## Excerpt

Segment Open

When Christine Barton was growing up in a small town in Texas, she didn’t have any role models of successful high-achieving women who were having it all—high-powered career, marriage, and children.
The world opened up to Christine after she graduated from the University of Texas, won a Rhodes Scholarship to the University of Oxford (England), and then went on to an Ivy League law school (Yale University). “I never expected to have this kind of life,” she confesses. The Boston Consulting Group recruited her when she finished law school, and the 38-year-old is now a partner and managing director in Texas for the firm.
The Boston Consulting Group is a top-tier global management consulting firm with 66 offices in 38 countries, yet the company still prides itself on its employee-focused culture. High-achieving women face special challenges as they pursue demanding careers while planning families, says Angela Guido, a leader within the firm’s Women’s Initiative—an ongoing strategy to recruit and retain high-caliber women.
Christine is just one of hundreds of women at Boston Consulting Group who want it all. “My partners and our colleagues want to see me succeed at having both a rewarding and successful career and a thriving and loving family in my life,” says Christine.
She credits her employer’s generous fertility coverage—unlimited fertility treatments under a health plan that employees get for free—with helping to fulfill the family dreams she shares with her husband Chris Egan, who also works as a principal for Boston Consulting in Dallas.
After three years together, Christine and Chris married in October 2007 and hoped to start a family right away. They had tried to get pregnant for a year, and during that time Christine had an ectopic pregnancy. A fertility specialist diagnosed her with one damaged ovary and ovulation problems.

Segment Closed

Stored records:
Segment Open

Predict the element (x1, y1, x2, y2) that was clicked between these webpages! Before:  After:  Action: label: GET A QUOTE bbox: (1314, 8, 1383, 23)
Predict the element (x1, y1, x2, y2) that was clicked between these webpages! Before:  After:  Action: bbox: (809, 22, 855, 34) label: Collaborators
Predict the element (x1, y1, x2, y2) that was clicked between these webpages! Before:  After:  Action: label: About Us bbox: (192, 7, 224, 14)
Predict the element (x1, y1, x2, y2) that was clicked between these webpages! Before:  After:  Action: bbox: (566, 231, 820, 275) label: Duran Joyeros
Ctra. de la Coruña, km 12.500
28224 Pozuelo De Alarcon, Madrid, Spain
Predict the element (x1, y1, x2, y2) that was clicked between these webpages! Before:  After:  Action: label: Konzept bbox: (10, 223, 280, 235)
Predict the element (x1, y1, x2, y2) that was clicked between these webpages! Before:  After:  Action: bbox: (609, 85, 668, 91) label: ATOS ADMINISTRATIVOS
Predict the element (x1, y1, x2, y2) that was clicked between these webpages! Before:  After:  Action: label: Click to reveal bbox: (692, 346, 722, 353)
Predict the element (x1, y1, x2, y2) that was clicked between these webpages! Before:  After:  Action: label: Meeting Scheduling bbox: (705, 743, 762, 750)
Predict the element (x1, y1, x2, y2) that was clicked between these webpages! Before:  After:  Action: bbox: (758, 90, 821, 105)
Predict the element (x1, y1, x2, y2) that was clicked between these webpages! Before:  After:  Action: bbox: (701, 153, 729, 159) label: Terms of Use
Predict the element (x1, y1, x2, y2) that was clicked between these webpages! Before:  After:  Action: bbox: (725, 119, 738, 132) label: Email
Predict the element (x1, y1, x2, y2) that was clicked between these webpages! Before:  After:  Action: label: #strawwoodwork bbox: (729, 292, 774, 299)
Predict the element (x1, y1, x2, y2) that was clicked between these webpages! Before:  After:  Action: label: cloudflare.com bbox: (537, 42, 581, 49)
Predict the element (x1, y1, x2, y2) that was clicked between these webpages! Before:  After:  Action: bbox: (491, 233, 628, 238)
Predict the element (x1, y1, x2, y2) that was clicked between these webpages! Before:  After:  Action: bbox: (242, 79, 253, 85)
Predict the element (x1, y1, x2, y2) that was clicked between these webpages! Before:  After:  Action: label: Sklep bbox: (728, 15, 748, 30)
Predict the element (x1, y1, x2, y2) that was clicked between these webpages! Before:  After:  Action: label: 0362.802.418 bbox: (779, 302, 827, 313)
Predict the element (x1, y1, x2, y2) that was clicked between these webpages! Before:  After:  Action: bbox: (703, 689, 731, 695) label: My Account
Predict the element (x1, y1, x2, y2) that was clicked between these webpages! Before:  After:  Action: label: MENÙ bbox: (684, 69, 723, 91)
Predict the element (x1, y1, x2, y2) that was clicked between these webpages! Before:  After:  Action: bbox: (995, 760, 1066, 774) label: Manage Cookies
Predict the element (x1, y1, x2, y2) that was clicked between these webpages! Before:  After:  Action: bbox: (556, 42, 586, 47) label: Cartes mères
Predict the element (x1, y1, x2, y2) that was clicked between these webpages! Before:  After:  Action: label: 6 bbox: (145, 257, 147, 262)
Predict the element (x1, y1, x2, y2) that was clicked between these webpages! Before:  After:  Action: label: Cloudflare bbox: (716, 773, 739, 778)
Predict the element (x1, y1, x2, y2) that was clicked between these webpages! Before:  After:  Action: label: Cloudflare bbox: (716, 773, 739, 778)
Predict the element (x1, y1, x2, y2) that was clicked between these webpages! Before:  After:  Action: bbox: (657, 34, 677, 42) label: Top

Segment Closed

## Tasks and exercises
A. According to the article on Christine Barton, how many offices does the Boston Consulting Group have, and in how many countries?
B. State whether each statement agrees with the article on Christine Barton, quoting the words that decide it: (i) Christine attended law school at Yale University. (ii) Christine and Chris married in October 2007. (iii) Chris Egan works as a partner for the firm.
C. Write out the stretch of the article on Christine Barton from "She credits her" through "Consulting in Dallas.".
These stored records have no connection to the article on Christine Barton.

## List of solutions
A. It has 66 offices in 38 countries.

B.
(i) Yes: "went on to an Ivy League law school (Yale University)"
(ii) Yes: "Christine and Chris married in October 2007"
(iii) No: "who also works as a principal for Boston Consulting in Dallas"

C.
She credits her employer’s generous fertility coverage—unlimited fertility treatments under a health plan that employees get for free—with helping to fulfill the family dreams she shares with her husband Chris Egan, who also works as a principal for Boston Consulting in Dallas.